図1-14 ISDNにするにはDSUとTAという装置が必要

(2)電話機を使うにはTAが必要

 DSUに直接つなげることができる電話機(ディジタル電話機といいます)も売られていますが、かなり高価です。それに機種も少ないですし、留守番電話とか短縮ダイアルとかの機能は、アナログの電話機が便利です。今までのアナログ電話機をISDNで使うには、DSUにTA(Terminal Adapter)というものを接続し、TAに電話機を接続します(図1-14)。

 実はパソコンで64kbpsの通信を行うにもTAが必要です。つまり、ISDNではモデムの替わりにTAを使ってインターネットプロバイダにアクセスします。TAはパソコン用の端子とアナログ電話機用の端子(コンセント)をもっています。ISDNでは同時に2つの通信が可能です。つまり、パソコンでインターネットにアクセス中に、電話を受けられる、電話をかけられるわけです。

 さて、DSUはNTTから電力が供給されましたがTAはどうでしょうか。TAの機種によっては、電池を内蔵していて停電時でもアナログ電話機に電力を供給するものがあります。そのようなTAを購入すれば、災害時でも電話は使えます。そして、電池で動くパソコンがあれば、災害時でもインターネットが使えます。

(3)2階の部屋にパソコンがある

 パソコンがDSUのある部屋とは別の部屋(例えば2階)にある場合、DSUの先にTAを2個以上接続することができます(図1-15)。このとき、DSUとTAの間のケーブルは電話線(2線)ではなく、「ISDN宅内バスあるいはSバス」といって4本の線になります。そして、2階にはTAを接続するISDNコンセントがつきますが、このコンセントは電話用(2本の線を使う)とは違ってISDN専用のコンセント(4本の線を使う)となります。

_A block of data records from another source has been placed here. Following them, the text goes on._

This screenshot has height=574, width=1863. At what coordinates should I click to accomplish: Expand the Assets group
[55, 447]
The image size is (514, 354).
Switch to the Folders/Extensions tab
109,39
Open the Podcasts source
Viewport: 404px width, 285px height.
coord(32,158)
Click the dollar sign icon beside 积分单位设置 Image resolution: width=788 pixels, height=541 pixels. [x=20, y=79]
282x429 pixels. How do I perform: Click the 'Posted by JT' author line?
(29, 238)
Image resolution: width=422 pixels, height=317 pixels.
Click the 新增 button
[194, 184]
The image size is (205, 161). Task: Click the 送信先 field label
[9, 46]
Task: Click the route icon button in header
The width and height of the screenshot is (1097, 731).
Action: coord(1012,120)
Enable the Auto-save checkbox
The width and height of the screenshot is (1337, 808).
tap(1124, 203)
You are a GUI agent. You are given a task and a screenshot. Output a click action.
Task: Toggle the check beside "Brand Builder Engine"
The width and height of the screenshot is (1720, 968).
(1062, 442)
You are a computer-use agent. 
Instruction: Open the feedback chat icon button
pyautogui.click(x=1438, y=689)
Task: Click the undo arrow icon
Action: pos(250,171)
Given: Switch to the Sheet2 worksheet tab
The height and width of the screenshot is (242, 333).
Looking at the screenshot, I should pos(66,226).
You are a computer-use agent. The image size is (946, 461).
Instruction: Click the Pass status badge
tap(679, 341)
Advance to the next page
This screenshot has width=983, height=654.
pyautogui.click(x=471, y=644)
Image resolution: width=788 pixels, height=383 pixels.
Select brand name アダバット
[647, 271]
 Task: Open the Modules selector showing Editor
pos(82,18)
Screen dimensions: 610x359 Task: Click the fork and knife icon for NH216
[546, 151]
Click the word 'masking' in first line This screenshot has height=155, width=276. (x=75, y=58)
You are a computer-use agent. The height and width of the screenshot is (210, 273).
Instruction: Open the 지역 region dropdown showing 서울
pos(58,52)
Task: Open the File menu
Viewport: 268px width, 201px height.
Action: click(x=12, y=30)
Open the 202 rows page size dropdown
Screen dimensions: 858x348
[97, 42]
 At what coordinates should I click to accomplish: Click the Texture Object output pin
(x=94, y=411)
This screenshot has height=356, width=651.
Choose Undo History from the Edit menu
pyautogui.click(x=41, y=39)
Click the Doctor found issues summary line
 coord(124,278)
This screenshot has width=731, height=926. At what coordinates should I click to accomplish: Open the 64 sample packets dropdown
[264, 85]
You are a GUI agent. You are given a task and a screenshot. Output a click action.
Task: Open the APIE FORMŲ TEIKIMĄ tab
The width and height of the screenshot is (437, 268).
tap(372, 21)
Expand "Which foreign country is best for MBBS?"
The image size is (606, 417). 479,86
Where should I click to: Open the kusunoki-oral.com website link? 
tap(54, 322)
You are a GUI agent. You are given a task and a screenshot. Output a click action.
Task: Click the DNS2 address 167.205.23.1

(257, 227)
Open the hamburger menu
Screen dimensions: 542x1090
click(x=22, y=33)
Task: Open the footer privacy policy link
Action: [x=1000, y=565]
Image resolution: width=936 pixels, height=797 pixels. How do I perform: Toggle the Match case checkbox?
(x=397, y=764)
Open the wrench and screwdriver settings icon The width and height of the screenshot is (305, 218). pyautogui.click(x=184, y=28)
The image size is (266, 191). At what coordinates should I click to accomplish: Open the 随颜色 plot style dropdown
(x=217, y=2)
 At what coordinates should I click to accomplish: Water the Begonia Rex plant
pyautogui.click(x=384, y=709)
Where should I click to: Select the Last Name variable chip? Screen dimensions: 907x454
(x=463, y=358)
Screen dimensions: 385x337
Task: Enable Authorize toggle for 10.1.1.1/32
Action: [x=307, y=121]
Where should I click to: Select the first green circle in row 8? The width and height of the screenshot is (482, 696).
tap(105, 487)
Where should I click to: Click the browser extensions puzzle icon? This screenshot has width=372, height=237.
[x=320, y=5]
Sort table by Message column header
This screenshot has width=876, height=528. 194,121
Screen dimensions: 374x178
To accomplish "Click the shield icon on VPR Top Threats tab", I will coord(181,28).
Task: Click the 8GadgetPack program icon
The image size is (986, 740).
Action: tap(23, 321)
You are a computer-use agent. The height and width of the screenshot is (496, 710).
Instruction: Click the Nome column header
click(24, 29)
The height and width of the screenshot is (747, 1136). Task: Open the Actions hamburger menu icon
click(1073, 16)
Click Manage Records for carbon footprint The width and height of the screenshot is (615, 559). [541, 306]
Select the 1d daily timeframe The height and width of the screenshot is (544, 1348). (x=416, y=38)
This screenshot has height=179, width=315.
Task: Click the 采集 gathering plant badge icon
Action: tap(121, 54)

 現在1階と2階のアナログ電話に使っているケーブルが2線ではなく4線ならば、ISDN宅内バスにも使えます。詳しくはその電話線を敷設した業者(建築業者など)に聞けばよいでしょう。NTTでは、宅内バスに使えるケーブルがある場合は、2階へのISDNコンセントの設置とDSUとコンセント間の試験を行ってくれます。

図1-15 1階で電話、2階でインターネット

(4)ISDNを申し込む

 ISDNへの申し込みは、NTT(116番など)へ電話します。NTTから申し込み用紙が送られてきます。必要事項を記入し、申し込みを行い工事の日を決めます。申し込み用紙には、DSUやTAをNTTから買うか自分で用意するか、自分で用意する場合はメーカと機種名、などを記入します。自分で用意する場合、工事の日までに、DSUとTAを購入しておきます。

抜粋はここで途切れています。